**Task to complete**
Return the data below in full, matching every line exactly.

** Data extracts follows **

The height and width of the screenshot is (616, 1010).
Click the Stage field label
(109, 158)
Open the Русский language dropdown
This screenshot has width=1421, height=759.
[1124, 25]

** End of Data extracts **

**The completed task**
The height and width of the screenshot is (616, 1010).
Click the Stage field label
(109, 158)
Open the Русский language dropdown
This screenshot has width=1421, height=759.
[1124, 25]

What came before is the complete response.